Your voice is sad and your hands are slow
And your eye meeting mine turns away.
--Anne McCaffery

Menolly’s Running Song

Then my feet took off and my legs went, too,
So my body was obliged to follow
Me with my hands and my mouth full of cress
And my throat too dry to swallow.
--Anne McCaffery

These are from Anne McCaffrey's Harper Hall Trillogy: Dragonsong, Dragonsinger, and Dragondrums.

Dragonsong is one of the comfort books that I feel the need to have with me wherever I live.
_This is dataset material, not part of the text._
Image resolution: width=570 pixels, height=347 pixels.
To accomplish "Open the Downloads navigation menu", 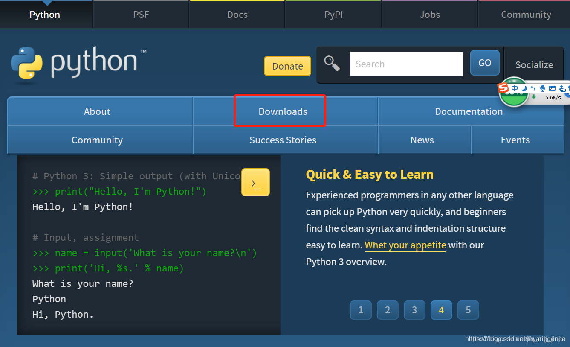I will coord(283,111).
I've tried getting rid of them to save space, thinking that I can always get it at the library, but tht really doesn't work when I'm too upset about something to leave the house, or I need something to read on Sunday or late at night. I've read these books so often that I have memorized parts of them without trying, like the above poems.

Included in my list of comfort books are:
  • Dragonsinger by Anne McCaffrey
  • The Dark is Rising by Susan Cooper
  • Watership Down by Richard Adams
  • The Hero and the Crown and The Blue Sword by Robin McKinley

Reading these books can almost always calm me down when I'm anxious. The familiar words and stories lull me into a sense of security. These books are safe. It's interesting to note that certain voices have the same effect on me. I like to listen to: Garrison Keillor of A Prairie Home Companion, Patrick Tull reading the Aubrey/Matirin books by Patrick O'Brian (though I don't like to read the books in print), and another Recorded Books reader, George Guidall (who generally does the introduction and ending bits on the Patrick O'Brian books along with reading whole books on his own).
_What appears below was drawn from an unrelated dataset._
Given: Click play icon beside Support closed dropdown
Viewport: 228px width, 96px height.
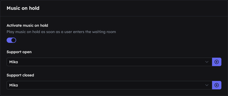Looking at the screenshot, I should point(217,85).
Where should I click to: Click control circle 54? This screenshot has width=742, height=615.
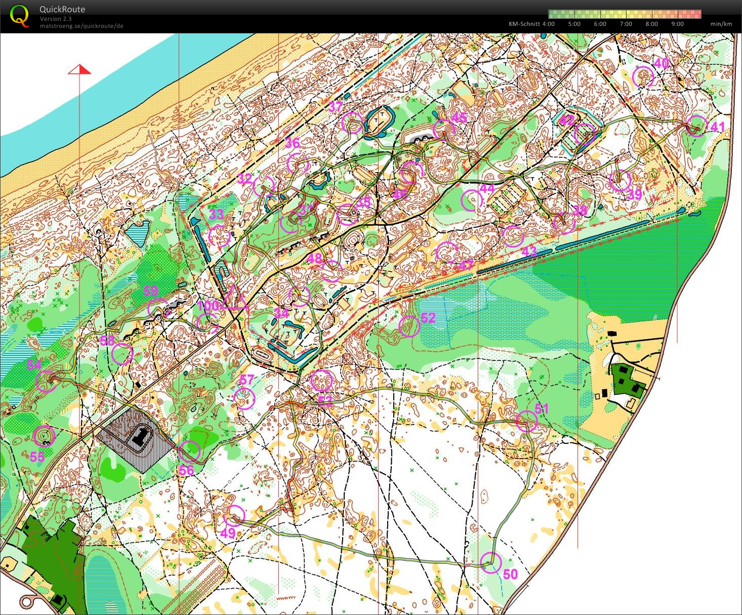point(47,381)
  1. On 4/24/07, Douglas Summers Stay wrote:

    I just came across this poem. Someone was saying that the world was leaving Christianity and returning to paganism (exhibit A: Harry Potter) and this poem was used as a rebuttal. C.S. Lewis says "pagans? You aren't fit to be pagans..."
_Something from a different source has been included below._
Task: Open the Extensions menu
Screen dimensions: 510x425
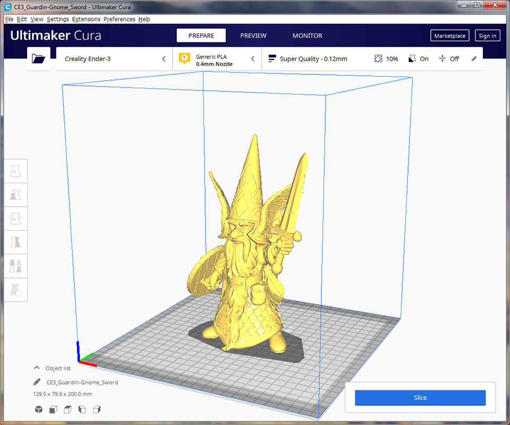Action: pos(86,19)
    A Cliche Came Out of Its Cage

    You said 'The world is going back to paganism'. Oh bright
    Vision! I saw our dynasty in the bar of the House
    Spill from their tumblers a libation to the Erinyes,
    And Levis with Lord Russell wreathed in flowers, heralded with
    Leading white bulls to the cathedral of the solemn Muses
    To pay where due the glory of their latest theorem.
    Hestia's fire in every flat, rekindled, before
    The Lardergods. Unmarried daughters with obedient hands
    Tended it. By the hearth the white-arm'd venerable mother
    _Domum servabat, lanam faciebat._ Duly at the hour
    Of sacrifice their brothers came, silent, corrected, grave
    Before their elders; on their downy cheeks easily the blush
    Arose (it is the mark of freemen's children) as they trooped,
    Gleaming with oil, demurely home from the palaestra or the dance.
    Walk carefully, do not wake the envy of the happy gods,
    Shun Hubris. The middle of the road, the middle sort of men,
    Are best. Aidos surpasses gold. Reverence for the aged
    Is wholesome as seasonable rain, and for a man to die
    Defending the city in battle is a harmonious thing.
    Thus with magistral hand the Puritan Sophrosune
    Cooled and schooled and tempered our uneasy motions;
    Heathendom came again, the circumspection and the holy fears ...
    You said it. Did you mean it? Oh inordinate liar, stop.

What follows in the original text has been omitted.